What the task requires =
Where a line below carries the word "Focus", include it in the count, then give the count alone.

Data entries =
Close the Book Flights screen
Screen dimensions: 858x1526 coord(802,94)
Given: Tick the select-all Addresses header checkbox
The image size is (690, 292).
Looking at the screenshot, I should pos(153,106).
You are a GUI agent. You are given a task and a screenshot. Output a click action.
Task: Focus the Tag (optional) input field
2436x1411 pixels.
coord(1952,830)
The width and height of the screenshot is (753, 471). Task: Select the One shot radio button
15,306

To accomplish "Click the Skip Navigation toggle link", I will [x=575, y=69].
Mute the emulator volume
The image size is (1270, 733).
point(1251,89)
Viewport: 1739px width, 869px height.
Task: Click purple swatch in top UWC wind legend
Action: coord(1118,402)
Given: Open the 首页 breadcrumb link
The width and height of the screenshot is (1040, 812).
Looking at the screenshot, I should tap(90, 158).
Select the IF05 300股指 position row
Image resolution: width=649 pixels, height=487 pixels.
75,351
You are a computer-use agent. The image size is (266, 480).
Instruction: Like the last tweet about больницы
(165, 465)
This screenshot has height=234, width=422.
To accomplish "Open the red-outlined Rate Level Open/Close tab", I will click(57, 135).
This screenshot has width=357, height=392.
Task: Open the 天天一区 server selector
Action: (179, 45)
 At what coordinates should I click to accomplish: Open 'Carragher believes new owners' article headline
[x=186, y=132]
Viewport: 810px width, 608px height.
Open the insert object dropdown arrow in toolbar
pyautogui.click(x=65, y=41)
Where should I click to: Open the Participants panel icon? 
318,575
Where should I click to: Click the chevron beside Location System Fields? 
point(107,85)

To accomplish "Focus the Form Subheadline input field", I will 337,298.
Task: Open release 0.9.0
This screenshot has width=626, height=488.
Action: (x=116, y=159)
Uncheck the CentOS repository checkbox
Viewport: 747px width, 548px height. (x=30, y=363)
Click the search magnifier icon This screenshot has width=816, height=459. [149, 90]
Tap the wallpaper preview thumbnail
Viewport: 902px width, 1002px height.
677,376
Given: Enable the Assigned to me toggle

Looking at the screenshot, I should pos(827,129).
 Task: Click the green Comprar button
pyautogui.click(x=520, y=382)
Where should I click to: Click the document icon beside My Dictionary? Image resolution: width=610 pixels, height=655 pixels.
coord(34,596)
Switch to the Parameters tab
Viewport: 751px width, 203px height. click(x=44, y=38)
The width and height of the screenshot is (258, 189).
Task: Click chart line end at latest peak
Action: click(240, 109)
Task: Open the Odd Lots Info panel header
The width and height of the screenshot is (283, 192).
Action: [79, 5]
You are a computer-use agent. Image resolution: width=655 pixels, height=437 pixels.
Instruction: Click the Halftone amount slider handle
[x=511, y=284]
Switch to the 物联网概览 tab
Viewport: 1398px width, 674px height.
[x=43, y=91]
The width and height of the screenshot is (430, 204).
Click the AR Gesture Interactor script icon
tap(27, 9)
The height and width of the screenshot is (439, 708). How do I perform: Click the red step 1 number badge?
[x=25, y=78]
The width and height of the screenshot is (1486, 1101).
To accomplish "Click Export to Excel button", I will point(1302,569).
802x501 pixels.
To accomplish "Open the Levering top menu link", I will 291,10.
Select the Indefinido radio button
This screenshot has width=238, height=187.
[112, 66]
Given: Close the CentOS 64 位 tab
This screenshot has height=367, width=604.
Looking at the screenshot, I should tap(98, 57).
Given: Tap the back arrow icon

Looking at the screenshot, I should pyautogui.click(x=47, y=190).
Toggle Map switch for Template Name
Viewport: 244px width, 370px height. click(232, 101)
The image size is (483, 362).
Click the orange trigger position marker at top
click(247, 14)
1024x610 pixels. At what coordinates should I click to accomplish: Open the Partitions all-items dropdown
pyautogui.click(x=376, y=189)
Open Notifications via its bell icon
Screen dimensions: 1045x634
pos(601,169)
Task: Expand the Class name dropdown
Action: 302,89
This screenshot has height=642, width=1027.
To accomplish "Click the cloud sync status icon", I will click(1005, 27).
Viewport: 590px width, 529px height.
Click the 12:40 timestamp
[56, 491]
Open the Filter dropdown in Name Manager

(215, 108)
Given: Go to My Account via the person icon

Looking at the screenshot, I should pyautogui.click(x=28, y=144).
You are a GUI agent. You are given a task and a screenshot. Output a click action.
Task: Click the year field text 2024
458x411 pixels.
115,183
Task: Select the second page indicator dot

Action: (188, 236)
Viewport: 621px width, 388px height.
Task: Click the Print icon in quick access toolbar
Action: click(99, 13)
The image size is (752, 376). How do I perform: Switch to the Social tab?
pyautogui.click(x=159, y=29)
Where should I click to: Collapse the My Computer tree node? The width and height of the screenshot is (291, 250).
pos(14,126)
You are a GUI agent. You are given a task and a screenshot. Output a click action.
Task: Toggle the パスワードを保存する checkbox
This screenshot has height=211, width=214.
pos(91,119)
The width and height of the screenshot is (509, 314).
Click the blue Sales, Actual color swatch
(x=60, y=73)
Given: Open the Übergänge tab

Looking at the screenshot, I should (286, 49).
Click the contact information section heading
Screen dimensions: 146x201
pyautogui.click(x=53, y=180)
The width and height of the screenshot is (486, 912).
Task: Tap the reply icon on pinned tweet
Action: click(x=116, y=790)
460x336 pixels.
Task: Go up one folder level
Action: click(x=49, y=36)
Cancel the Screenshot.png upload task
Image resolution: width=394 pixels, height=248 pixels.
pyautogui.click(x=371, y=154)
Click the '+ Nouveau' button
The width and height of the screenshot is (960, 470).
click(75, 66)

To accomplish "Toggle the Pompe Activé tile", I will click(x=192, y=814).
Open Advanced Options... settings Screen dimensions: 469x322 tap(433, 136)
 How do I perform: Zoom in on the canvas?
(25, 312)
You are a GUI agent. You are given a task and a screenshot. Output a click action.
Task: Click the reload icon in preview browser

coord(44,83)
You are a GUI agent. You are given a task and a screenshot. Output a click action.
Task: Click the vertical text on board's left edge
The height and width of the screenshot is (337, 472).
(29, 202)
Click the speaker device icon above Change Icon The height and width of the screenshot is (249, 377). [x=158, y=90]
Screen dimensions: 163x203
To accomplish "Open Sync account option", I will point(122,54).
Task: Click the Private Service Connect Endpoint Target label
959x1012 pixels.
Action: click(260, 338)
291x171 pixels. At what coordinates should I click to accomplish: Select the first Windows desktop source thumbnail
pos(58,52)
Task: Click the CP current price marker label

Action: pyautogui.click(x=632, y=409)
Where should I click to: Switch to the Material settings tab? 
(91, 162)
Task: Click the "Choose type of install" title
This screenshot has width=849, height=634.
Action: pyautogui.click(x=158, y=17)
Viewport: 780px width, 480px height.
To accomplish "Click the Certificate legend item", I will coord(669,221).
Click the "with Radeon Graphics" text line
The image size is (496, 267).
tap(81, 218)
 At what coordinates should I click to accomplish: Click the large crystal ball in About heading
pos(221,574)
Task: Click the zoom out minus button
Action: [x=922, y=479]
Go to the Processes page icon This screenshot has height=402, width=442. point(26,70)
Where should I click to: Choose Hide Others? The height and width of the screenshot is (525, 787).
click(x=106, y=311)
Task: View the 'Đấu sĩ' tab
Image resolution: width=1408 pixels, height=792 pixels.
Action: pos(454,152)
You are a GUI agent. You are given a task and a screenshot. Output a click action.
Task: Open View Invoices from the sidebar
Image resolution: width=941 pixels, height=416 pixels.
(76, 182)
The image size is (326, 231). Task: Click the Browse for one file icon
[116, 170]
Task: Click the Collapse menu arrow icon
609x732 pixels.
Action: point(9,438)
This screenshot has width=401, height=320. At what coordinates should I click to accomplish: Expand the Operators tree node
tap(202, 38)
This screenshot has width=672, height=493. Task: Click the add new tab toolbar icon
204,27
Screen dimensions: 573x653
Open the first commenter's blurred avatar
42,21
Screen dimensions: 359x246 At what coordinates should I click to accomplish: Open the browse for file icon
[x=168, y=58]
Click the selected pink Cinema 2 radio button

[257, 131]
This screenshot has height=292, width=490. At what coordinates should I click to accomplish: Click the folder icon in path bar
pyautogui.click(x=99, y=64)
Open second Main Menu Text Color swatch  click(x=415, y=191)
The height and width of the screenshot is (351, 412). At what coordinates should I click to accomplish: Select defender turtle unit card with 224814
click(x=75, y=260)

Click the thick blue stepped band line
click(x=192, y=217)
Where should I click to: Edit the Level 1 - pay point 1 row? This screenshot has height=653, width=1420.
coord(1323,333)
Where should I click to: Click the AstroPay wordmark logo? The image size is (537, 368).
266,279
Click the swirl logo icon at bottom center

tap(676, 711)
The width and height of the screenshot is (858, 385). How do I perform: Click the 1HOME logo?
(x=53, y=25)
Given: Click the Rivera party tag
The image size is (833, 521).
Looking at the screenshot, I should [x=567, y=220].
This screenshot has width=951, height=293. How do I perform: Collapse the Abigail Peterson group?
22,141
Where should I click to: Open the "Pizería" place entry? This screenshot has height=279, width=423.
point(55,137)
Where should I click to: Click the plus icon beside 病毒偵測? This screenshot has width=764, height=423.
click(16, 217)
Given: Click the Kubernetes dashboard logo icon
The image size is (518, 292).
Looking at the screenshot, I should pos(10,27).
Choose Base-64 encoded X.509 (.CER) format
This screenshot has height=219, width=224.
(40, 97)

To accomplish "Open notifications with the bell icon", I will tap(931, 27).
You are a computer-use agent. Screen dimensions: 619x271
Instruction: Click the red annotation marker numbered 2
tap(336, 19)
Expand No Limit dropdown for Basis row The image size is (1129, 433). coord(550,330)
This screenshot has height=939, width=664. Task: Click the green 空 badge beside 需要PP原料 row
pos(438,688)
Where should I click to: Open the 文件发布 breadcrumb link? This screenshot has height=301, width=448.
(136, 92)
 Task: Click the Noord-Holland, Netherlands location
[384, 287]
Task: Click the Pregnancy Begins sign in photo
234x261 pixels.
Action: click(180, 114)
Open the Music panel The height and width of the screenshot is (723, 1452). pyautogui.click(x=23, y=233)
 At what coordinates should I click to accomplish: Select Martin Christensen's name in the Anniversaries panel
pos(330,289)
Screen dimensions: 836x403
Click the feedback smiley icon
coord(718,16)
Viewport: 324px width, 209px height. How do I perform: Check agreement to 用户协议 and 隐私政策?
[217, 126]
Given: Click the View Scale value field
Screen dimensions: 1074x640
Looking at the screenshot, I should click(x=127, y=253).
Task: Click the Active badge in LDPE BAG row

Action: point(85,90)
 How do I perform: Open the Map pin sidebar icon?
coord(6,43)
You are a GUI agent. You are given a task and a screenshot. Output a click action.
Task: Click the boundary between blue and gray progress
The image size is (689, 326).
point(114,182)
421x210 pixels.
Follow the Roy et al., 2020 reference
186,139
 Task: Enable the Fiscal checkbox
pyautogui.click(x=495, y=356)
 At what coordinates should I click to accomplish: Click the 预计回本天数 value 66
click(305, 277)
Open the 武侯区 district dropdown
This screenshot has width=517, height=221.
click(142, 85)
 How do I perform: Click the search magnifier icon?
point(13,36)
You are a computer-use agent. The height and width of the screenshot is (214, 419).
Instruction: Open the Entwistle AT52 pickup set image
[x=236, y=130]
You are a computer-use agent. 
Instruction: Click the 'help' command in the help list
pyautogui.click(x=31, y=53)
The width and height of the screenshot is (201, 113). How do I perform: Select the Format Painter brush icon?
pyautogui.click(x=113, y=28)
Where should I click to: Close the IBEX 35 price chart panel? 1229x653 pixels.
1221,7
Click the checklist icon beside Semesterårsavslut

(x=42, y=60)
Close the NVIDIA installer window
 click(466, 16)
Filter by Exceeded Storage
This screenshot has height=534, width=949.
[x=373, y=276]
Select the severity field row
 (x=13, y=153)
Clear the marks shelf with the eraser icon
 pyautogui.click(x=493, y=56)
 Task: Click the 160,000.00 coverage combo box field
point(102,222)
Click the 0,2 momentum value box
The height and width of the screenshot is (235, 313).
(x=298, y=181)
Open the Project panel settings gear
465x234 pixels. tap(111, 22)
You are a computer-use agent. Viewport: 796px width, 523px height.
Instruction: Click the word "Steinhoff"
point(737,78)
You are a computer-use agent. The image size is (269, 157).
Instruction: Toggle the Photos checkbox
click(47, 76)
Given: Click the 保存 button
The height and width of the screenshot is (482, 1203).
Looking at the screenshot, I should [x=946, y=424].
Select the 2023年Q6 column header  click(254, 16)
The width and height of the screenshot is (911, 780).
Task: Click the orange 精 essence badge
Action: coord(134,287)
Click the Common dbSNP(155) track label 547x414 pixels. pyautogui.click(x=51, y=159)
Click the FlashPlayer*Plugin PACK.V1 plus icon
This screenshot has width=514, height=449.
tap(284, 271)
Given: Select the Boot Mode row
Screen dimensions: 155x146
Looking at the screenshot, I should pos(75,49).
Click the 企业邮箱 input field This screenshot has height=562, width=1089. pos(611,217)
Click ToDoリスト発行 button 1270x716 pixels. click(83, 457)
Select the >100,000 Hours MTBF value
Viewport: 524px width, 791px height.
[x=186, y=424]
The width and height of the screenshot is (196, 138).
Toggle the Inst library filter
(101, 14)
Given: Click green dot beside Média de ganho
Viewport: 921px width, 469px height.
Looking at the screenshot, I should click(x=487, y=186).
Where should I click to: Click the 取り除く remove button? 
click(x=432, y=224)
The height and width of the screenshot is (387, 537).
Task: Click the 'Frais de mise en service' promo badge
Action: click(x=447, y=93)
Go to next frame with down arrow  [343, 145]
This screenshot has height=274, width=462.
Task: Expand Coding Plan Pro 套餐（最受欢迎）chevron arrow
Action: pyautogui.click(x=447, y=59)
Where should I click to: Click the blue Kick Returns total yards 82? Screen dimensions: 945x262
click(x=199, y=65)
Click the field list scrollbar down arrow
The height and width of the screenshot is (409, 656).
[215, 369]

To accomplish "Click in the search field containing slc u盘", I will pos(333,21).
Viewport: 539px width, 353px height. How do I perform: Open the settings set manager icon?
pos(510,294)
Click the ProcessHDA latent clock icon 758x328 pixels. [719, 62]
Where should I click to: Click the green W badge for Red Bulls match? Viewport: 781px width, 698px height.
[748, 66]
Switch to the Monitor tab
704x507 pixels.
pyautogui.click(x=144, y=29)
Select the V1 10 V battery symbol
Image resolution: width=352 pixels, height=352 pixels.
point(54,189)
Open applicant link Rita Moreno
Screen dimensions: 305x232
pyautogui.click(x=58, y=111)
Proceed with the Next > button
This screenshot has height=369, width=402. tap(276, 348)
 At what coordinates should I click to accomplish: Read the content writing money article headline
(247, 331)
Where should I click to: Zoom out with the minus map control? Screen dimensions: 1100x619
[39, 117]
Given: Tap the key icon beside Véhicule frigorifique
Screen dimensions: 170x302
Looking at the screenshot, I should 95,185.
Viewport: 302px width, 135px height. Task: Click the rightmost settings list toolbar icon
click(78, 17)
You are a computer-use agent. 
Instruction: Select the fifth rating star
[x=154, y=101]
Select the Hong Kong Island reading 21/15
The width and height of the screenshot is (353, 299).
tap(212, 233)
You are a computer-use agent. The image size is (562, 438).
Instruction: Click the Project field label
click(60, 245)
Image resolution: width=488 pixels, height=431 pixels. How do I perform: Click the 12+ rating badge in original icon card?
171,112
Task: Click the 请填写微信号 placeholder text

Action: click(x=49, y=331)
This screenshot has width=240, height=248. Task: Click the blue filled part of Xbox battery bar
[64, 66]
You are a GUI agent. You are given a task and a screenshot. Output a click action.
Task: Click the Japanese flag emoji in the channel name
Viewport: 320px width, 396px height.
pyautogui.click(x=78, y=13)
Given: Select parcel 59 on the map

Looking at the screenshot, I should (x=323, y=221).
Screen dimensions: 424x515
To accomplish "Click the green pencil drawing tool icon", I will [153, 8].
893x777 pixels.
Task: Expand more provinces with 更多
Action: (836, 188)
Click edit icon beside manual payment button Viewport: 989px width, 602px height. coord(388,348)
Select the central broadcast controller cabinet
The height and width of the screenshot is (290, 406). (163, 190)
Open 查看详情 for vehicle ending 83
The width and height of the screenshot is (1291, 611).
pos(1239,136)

Result of this task =
2